A Compreensão Humana do Tempo em Contraste com a Eternidade de Deus

No final, Agostinho não nos oferece uma resposta definitiva sobre a verdadeira
natureza do tempo. Em vez disso, ele destaca o caráter peculiar do tempo, que
parece não existir e, ainda assim, é extremamente significativo para os seres
humanos. Contudo, como um homem de fé cristã, suas investigações eventualmente o
levam a refletir sobre como o tempo deve ser no plano de existência de Deus.

Santo Agostinho defendeu que o tempo terreno (que faz parte da criação divina) deve
ser substancialmente diferente da natureza da existência de Deus. Deus é eterno, e
a eternidade ou "o tempo de Deus" é algo que nós, seres humanos, jamais
conseguiremos compreender. Refletindo sobre a natureza da eternidade, Agostinho
indaga: "Quem acalmará o coração humano para que eu possa ver como a eternidade, na
qual não há futuro nem passado, permanece imóvel e dita os tempos futuros e
passados? Minha mente tem força para isso?"

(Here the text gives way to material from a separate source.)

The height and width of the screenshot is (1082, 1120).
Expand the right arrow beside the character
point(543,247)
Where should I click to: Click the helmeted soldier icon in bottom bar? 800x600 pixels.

A eternidade é insondável para os seres humanos. Enquanto nosso tempo é


caracterizado por um fluxo constante através das três divisões temporais, a
eternidade nas Confissões é descrita como um eterno momento presente. Ele compara
as "gotas de tempo" que percebe na vida cotidiana (as 'gotas' em questão fazem
referência a um relógio de água, contando o tempo constantemente) à eternidade de
Deus, na qual "nada é transitório, mas tudo está presente". Na eternidade, não há
tal coisa como transição do passado para o presente e para o futuro. A eternidade é
simplesmente um único momento presente.

O duradouro impacto de Santo Agostinho na filosofia do tempo

A investigação de Santo Agostinho sobre o tempo, a consciência e a eternidade


exerceu influência em inúmeros filósofos ao longo dos séculos. Pensadores, desde
Tomás de Aquino até Ludwig Wittgenstein, se debruçaram sobre os escritos de Santo
Agostinho, e suas reflexões continuam a permear os estudos acadêmicos sobre o tempo
atualmente. A despeito de nunca definir precisamente o tempo, talvez seja essa
ambiguidade que resuma de forma adequada nossa experiência humana cotidiana. O
tempo é algo que assumimos como existente, uma vez que aparentemente testemunhamos
evidências dele constantemente. No entanto, ao examinarmos as coisas mais
detidamente, o tempo parece existir somente em nossas próprias mentes.